Defining archetypal transit time distributions and their dynamics in real-world catchments
The prediction of solute export from entire catchments is complicated. Recently this topic has gained attention due to the worsening problem of nitrate pollution throughout Germany. In many places nitrate concentrations in groundwater and streamflow remain high or even increase although the input has already been decreasing for a while. This can be attributed to the fact that a certain fraction of water and pollutants can take flow paths with extremely long transit times on their way through the soil and bedrock layers and out of the catchment system which creates the so-called legacy effect. Due to this effect the hydrochemical response of a catchment can be significantly delayed which is both good and bad. It is good since it dampens and dilutes pollution events and it is bad since it leads to the long-term retention and continuing seep-out of pollutants long after the pollution input has ceased.
Our aim is to determine which physical catchment and climate characteristics control whether a certain catchment has a stronger legacy effect and is therefore prone to retain larger amounts of pollutants for a longer period of time. There are many potentially important characteristics we are going to examine in terms of how much influence they exert on catchment transit times, e.g. soil and bedrock hydraulic conductivity, soil depth, soil moisture state, annual amount of precipitation, vegetation cover.
Substances that are naturally or anthropogenically introduced into the hydrologic cycle are hard to trace along their way through soil, vegetation and bedrock. Only at the catchment outlet they become more easily measureable again – as an integrated signal. One common approach to predict the export of solutes is to set up physically-based, distributed hydrologic models for specific catchments, to calibrate them with recorded time series of precipitation and discharge and thus to simulate in detail every aspect of solute transport in the catchments.
However, the setup of such models is relatively laborious and the application often computationally expensive. Also, the results are usually not directly transferable to other catchments. The goal of this project is to facilitate a simpler approach for the prediction of solute export by using physically-based models to integrate more realism into conceptual models at the catchment scale. Conceptual models do not simulate the actual physical flow processes in a catchment, instead they use, e.g., transfer functions that convert an input signal of precipitation or solutes into an output signal in the stream at the catchment outlet.
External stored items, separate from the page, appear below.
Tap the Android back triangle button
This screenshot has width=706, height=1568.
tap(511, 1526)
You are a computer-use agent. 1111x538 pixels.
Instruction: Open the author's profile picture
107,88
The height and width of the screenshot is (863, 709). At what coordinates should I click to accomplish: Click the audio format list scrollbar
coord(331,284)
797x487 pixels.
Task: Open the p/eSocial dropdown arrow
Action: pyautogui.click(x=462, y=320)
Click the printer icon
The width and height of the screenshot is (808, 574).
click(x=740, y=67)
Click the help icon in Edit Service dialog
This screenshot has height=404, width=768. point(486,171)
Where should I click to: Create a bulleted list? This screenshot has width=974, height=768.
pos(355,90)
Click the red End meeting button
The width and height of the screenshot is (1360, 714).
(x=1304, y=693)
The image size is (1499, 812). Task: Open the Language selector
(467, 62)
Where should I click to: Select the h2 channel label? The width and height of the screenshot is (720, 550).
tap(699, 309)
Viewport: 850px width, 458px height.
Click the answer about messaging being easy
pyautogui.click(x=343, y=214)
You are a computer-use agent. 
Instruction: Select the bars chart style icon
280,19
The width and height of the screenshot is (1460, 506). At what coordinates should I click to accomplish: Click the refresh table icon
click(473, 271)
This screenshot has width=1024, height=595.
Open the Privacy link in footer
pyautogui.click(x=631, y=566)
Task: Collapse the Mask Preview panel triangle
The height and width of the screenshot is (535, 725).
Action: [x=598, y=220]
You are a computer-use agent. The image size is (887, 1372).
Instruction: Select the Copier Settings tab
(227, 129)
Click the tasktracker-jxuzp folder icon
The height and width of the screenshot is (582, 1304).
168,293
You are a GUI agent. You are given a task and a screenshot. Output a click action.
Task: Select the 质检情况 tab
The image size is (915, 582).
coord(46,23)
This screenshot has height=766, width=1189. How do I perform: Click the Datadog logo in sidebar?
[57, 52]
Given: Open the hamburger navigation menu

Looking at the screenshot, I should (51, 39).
These transfer functions are basically signal filters that dampen and delay the input taking into account and integrating all storage and flow processes in the catchment.
We will link the shape of transfer functions (which are used in many conceptual models to convert solute input into solute output) with physically measureable catchment and climate properties.
These transfer functions are forward transit time distributions that contain detailed information on how long waters and substances entering with a particular precipitation event stay inside of a catchment before they discharge. The shape of transit time distributions changes depending on which flow paths are preferentially activated during and after a precipitation event. The shape also varies spatially with specific catchment characteristics like, for example, soil depth or hydraulic conductivity.
In a virtual experiment in a study that forms the basis of this project a physically-based, distributed model (HydroGeoSphere) was used to examine how the shape of transit time distributions changes spatially between catchments with different properties and how it changes temporally within one catchment with changing antecedent moisture content. To this end the catchment and climate properties as well as the catchment state were combined into a dimensionless number - the flow path number F.
Now we aim for the verification of the results of the virtual modeling study with the help of empirical field data in real-world catchments. To this end we are using discharge and nitrate time series of the freely accessible data base Germany, select, set up and calibrate six uniquely representative (archetypal) catchments in HydroGeoSphere and compare the resulting transit time distributions with the ones that were produced with the virtual catchments.